A love triangle soon develops among Miles, his computer (who later identifies himself as Edgar), and Miles's neighbor, an attractive cellist named Madeline Robistat. Upon hearing her practicing Minuet in G major, BWV Anh. 114 from Notebook for Anna Magdalena Bach on her cello through an air vent connecting both apartments, Edgar promptly elaborates a parallel variation of the piece, leading to an improvised duet. Believing it was Miles who had engaged her in the duet, Madeline begins to fall in love with him though she has an ongoing relationship with fellow musician Bill.

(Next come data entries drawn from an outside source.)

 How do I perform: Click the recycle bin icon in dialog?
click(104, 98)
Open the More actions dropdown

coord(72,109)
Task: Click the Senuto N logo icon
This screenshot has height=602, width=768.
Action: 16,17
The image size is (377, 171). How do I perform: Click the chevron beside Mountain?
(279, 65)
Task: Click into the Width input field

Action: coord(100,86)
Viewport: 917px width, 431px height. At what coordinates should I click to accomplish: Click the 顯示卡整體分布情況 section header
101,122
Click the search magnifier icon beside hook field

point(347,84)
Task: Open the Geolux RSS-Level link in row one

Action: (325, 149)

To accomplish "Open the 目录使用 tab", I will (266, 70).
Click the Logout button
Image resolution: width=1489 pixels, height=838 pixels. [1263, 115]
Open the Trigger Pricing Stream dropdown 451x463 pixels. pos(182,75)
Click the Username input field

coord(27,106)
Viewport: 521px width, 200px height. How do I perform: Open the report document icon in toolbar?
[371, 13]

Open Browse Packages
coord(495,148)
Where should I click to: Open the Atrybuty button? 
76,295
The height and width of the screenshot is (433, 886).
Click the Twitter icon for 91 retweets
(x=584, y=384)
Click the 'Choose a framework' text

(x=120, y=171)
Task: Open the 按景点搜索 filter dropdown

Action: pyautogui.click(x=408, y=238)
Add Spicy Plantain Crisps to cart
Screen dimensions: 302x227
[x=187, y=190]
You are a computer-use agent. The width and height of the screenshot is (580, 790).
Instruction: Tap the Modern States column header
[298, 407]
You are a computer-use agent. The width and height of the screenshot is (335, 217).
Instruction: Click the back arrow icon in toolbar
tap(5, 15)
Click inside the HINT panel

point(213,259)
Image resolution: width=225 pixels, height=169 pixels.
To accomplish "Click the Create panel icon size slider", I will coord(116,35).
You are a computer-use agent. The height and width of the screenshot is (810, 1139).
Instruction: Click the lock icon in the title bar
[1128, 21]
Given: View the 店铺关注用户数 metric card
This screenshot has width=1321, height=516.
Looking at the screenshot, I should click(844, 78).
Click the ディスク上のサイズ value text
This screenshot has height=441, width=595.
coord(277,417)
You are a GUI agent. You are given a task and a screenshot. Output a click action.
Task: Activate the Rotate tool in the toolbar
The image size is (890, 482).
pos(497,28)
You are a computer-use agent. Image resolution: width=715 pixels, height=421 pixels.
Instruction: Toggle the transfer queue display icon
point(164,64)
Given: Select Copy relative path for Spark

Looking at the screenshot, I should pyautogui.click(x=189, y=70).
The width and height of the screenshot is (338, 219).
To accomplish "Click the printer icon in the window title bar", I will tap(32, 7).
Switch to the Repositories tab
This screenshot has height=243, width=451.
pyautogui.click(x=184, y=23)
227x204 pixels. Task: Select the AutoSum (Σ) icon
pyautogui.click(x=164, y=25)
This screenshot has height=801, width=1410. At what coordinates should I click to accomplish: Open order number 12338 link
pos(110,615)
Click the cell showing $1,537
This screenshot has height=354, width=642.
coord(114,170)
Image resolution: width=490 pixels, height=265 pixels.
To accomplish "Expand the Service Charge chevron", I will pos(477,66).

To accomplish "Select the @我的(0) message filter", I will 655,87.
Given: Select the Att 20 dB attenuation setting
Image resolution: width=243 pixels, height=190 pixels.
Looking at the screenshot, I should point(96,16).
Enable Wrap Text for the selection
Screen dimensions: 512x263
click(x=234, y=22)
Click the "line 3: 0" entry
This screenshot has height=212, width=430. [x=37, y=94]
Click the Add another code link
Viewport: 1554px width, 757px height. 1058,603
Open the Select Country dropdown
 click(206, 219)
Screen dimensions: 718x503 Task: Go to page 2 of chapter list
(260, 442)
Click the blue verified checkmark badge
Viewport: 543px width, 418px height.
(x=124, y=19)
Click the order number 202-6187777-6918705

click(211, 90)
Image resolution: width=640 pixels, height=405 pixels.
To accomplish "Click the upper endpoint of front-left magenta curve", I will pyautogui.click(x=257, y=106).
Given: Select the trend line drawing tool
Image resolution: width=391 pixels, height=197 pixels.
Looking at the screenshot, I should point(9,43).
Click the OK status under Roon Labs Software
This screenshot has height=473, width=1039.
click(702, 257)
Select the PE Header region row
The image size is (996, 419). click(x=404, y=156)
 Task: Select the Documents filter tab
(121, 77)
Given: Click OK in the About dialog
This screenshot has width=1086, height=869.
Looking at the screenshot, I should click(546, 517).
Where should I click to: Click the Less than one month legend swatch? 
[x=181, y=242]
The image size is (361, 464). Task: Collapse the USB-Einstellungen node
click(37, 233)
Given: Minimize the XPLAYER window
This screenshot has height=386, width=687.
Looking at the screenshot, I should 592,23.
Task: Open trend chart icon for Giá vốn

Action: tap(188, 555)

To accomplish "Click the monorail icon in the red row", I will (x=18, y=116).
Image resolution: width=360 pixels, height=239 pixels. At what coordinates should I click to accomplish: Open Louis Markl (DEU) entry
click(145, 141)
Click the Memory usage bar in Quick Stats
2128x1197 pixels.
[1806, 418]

At Miles' request, Edgar composes a piece of music for Madeline. When their mutual love becomes evident, however, Edgar responds with jealousy, cancelling Miles' credit cards and registering him as an "armed and dangerous" criminal. Upon discovering this humiliation, Miles and Edgar have a confrontation, where Miles shoves the computer and tries to unplug it, getting an electric shock. Then, the computer retaliates by harassing him with an improvised maze of remotely controlled household electronics, in the style of Pac-Man.

Eventually, Edgar accepts Madeline and Miles' love for each other, and appears to commit suicide by sending a large electric current out through his acoustic coupler modem, around the world, and finally reaching back to himself just after he and Miles make amends.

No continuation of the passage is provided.